Dabei halten sie vorweg fest, dass sie den «gesellschaftlichen und rechtlichen Rahmen rund um die individuelle Selbstbestimmung am Lebensende» respektierten. Die persönliche Autonomie eines Menschen stelle man «nicht grundsätzlich infrage». Aber: «Gleichzeitig sehen wir die Notwendigkeit, auch die anderen ethischen Prinzipien in der Medizinethik sorgfältig mitzudenken.» Akutspitäler würden schon heute Menschen «auch in Grenzsituationen des Lebens, in palliativen Verläufen, bei Therapiebegrenzungen sowie in komplexen ethischen Entscheidungsprozessen» begleiten. Doch ein Akutspital sei bisher «grundlegend darauf ausgerichtet, Leid zu lindern, zu stabilisieren, zu begleiten und Leben zu schützen – auch dort, wo Heilung nicht mehr möglich ist». Daher stelle sich die Frage, «ob die institutionelle Integration assistierter Suizide eine Weiterentwicklung bestehender Praxis darstellt oder ob damit qualitativ ein neuer Schritt erfolgt». 

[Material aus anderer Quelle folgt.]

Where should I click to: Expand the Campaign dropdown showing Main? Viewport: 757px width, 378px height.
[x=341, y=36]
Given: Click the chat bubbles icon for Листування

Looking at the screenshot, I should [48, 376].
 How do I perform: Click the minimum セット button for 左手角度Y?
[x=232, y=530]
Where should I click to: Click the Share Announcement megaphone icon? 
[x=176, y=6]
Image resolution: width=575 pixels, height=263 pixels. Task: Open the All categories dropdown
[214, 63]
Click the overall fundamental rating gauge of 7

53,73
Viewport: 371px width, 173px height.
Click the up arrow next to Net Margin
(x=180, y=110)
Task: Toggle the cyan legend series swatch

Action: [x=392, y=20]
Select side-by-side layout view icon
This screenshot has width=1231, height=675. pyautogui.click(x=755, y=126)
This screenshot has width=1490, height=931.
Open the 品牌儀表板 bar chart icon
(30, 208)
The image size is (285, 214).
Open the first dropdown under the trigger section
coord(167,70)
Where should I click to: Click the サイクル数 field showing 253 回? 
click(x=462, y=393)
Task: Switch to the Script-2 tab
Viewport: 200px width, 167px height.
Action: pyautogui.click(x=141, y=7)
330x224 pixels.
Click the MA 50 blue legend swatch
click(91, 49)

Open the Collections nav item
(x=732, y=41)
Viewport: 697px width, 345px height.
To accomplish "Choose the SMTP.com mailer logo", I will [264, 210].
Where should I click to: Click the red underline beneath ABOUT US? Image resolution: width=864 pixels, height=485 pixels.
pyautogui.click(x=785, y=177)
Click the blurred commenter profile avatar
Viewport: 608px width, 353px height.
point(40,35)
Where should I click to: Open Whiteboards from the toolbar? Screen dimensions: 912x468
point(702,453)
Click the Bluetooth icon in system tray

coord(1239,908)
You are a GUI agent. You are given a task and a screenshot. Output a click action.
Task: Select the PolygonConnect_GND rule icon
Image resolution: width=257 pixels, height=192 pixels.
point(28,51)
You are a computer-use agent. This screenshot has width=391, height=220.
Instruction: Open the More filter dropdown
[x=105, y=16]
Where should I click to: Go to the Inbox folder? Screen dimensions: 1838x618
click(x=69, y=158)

Auch wenn einzelne Handlungen im Zusammenhang mit assistierten Suiziden «formal freiwillig» blieben, werde das institutionelle Umfeld insgesamt mitbetroffen, geben die Spitalseelsorgenden zu bedenken. Mit Blick auf die mögliche Belastung von Mitarbeitenden stellten sich daher verschiedene Fragen: Etwa, wie Mitarbeitende begleitet werden, welche Formen von Nachbesprechung oder Supervision es gibt. Oder wie die Gewissensfreiheit einzelner Mitarbeiter geschützt werden kann. Man beobachte bereits heute, dass Anfragen an die Seelsorge zunehmen, «Teams in belastenden Situationen zu begleiten und ethische Spannungen mit aufzuarbeiten». Denkbar sei, dass künftig noch mehr Bedarf an solcher Unterstützung nötig sei.

Die Seelsorgenden haben auch die Spitäler im Blick, die heute von vielen Menschen als Orte der Fürsorge und Sicherheit betrachtet würden. Die Präsenz sowohl «lebensunterstützender als auch lebensbeendender Angebote» innerhalb derselben Einrichtung könnte langfristig Fragen nach der gesellschaftlichen Wahrnehmung von Gesundheitsinstitutionen aufwerfen, schreiben sie. Es gehe um die Frage, «wie sich institutionelle Symbolik, Vertrauen und gesellschaftliche Erwartungen verändern könnten, wenn assistierte Suizide regulärer Bestandteil des Spitalalltags werden».

Die Spital- und Klinikseelsorgenden halten es für wichtig, die langfristigen Auswirkungen solcher Entwicklungen in Gesundheitsteams «sorgfältig, interdisziplinär und mit gesellschaftlicher Sensibilität zu reflektieren».